START SOURCE PASSAGE

Hubris syndrome: an acquired personality disorder? A study of US Presidents and UK Prime Ministers over the last 100 years. (May 2009)
“Qualities often associated with successful leadership can also be marked by impetuosity, a refusal to listen to or take advice and a particular form of incompetence when impulsivity, recklessness and frequent inattention to detail predominate.
David Owen (Lord Owen), House of Lords, London
Jonathon Davidson, Department of Psychiatry and Behavioural Sciences, Duke University Medical Center, Durham, USA
Brain: a journal of Neurology (May 2009), Volume 132, Issue 5, Pp. 1396-1406
Charisma, charm, the ability to inspire, persuasiveness, breadth of vision, willingness to take risks, grandiose aspirations and bold self-confidence—these qualities are often associated with successful leadership.

END SOURCE PASSAGE
START DATA FOR ANALYSIS

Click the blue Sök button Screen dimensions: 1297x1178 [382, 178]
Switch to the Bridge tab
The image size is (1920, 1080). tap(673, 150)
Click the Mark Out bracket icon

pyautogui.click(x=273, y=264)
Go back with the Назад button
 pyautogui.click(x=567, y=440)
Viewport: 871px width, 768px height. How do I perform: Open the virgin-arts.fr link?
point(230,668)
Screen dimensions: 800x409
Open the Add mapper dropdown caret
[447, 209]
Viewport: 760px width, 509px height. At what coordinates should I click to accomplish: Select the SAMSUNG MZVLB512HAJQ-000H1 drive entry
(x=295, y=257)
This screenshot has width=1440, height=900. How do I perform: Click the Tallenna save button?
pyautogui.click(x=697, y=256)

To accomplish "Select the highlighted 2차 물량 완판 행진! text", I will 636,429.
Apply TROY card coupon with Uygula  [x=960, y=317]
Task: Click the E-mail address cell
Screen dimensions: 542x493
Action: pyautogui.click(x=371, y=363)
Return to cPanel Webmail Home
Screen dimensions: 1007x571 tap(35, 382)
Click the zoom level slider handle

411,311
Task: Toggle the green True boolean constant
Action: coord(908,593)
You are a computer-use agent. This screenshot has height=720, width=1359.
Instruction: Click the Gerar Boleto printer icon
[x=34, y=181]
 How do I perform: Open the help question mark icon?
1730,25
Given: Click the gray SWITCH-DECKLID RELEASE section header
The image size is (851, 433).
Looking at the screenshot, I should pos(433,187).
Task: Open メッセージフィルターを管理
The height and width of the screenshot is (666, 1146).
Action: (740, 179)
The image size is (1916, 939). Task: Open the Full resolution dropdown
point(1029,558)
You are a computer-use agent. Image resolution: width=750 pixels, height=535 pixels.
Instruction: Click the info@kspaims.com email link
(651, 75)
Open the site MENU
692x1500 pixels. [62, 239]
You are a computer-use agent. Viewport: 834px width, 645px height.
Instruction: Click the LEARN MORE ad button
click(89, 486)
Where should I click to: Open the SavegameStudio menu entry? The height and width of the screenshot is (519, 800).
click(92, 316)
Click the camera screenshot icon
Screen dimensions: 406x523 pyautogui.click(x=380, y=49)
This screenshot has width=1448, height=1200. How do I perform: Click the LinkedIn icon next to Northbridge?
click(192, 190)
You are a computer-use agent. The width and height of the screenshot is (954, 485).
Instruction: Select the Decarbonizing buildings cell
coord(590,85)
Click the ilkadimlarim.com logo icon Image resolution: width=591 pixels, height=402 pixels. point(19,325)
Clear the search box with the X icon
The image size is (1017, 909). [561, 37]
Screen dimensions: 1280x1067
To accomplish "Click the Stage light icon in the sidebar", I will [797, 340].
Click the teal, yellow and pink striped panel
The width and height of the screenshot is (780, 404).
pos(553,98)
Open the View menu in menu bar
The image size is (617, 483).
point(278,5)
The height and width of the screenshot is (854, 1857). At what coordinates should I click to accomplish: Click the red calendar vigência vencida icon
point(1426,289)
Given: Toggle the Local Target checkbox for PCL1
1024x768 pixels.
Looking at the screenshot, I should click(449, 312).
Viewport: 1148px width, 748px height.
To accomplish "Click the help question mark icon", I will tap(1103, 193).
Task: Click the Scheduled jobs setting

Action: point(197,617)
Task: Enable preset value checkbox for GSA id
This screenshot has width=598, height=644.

END DATA FOR ANALYSIS

▶ PROBLEMS TO WORK ON:
- 1) Do the following statements agree with the hubris syndrome excerpt? For each, answer yes or no and quote the words of the excerpt that decide it. (a) The study covers US Presidents and UK Prime Ministers over the last 100 years. (b) Jonathon Davidson is listed with the House of Lords. (c) The article appeared in Volume 132, Issue 5 of its journal.
- 2) Output the stretch of the hubris syndrome excerpt from "Hubris syndrome: an" through "with successful leadership.".
- 3) Go on with the hubris syndrome excerpt, starting after its final sentence.

▶ RESULTS:
- 1)
(a) Yes: "A study of US Presidents and UK Prime Ministers over the last 100 years."
(b) No: "Jonathon Davidson, Department of Psychiatry and Behavioural Sciences, Duke University Medical Center, Durham, USA"
(c) Yes: "Volume 132, Issue 5"

- 2)
Hubris syndrome: an acquired personality disorder? A study of US Presidents and UK Prime Ministers over the last 100 years. (May 2009)
“Qualities often associated with successful leadership can also be marked by impetuosity, a refusal to listen to or take advice and a particular form of incompetence when impulsivity, recklessness and frequent inattention to detail predominate.
David Owen (Lord Owen), House of Lords, London
Jonathon Davidson, Department of Psychiatry and Behavioural Sciences, Duke University Medical Center, Durham, USA
Brain: a journal of Neurology (May 2009), Volume 132, Issue 5, Pp. 1396-1406
Charisma, charm, the ability to inspire, persuasiveness, breadth of vision, willingness to take risks, grandiose aspirations and bold self-confidence—these qualities are often associated with successful leadership.

- 3)
Yet there is another side to this profile, for these very same qualities can be marked by impetuosity, a refusal to listen to or take advice and a particular form of incompetence when impulsivity, recklessness and frequent inattention to detail predominate. This can result in disastrous leadership and cause damage on a large scale.
The attendant loss of capacity to make rational decisions is perceived by the general public to be more than ‘just making a mistake’. While they may use discarded medical or colloquial terms, such as ‘madness’ or ‘he’s lost it’, to describe such behaviour, they instinctively sense a change of behaviour although their words do not adequately capture its essence.